EXERCISE DIRECTIONS. All entries are to be reproduced exactly; the pictures are to be omitted.
====== DATA SUPPLIED
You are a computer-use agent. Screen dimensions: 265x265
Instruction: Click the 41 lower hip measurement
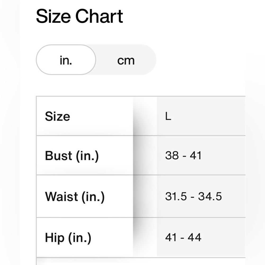click(x=171, y=237)
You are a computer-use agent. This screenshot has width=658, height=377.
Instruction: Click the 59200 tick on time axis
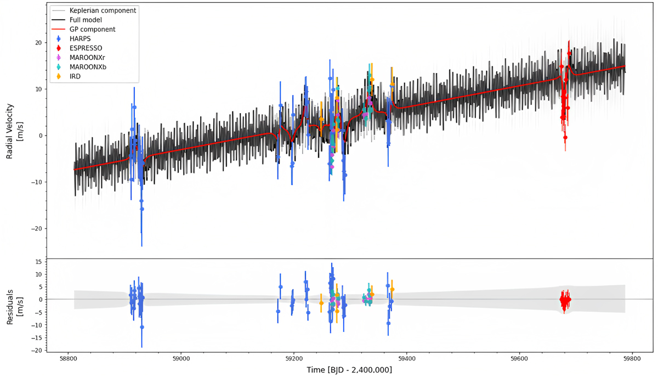(293, 359)
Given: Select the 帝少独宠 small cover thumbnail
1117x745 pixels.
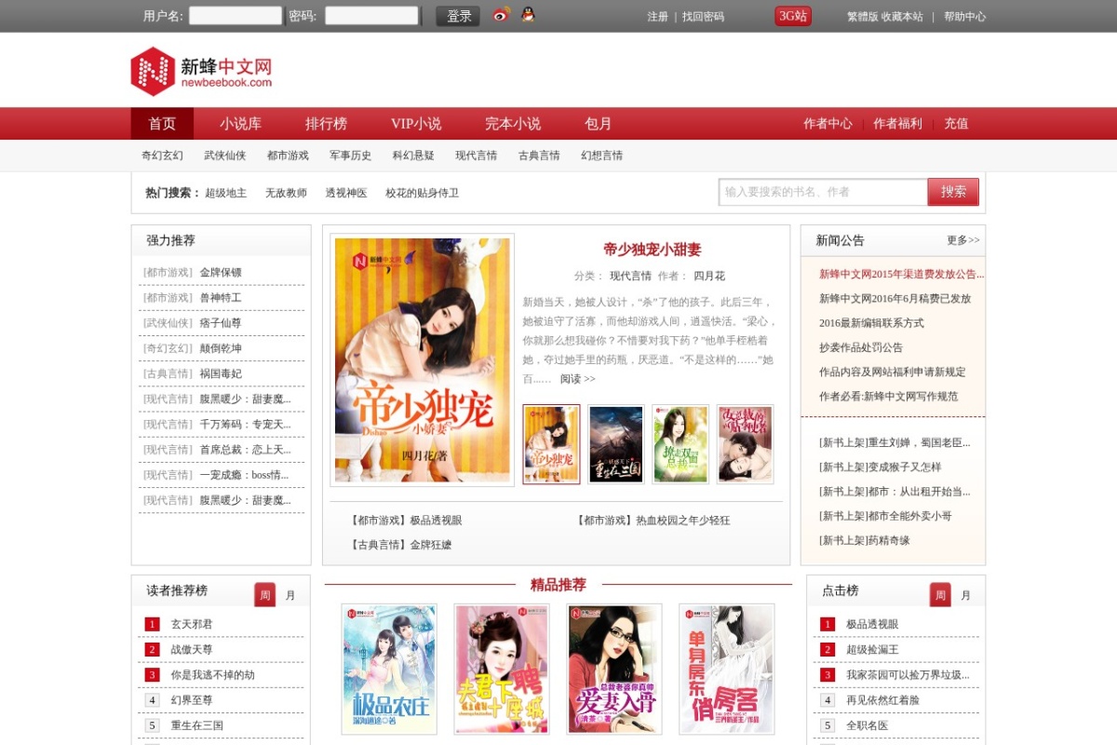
============
OUTPUT FOR THIS TASK.
You are a computer-use agent. Screen dimensions: 265x265
Instruction: Click the 41 lower hip measurement
click(x=171, y=237)
You are a computer-use agent. This screenshot has width=658, height=377.
Instruction: Click the 59200 tick on time axis
(293, 359)
Given: Select the 帝少独宠 small cover thumbnail
1117x745 pixels.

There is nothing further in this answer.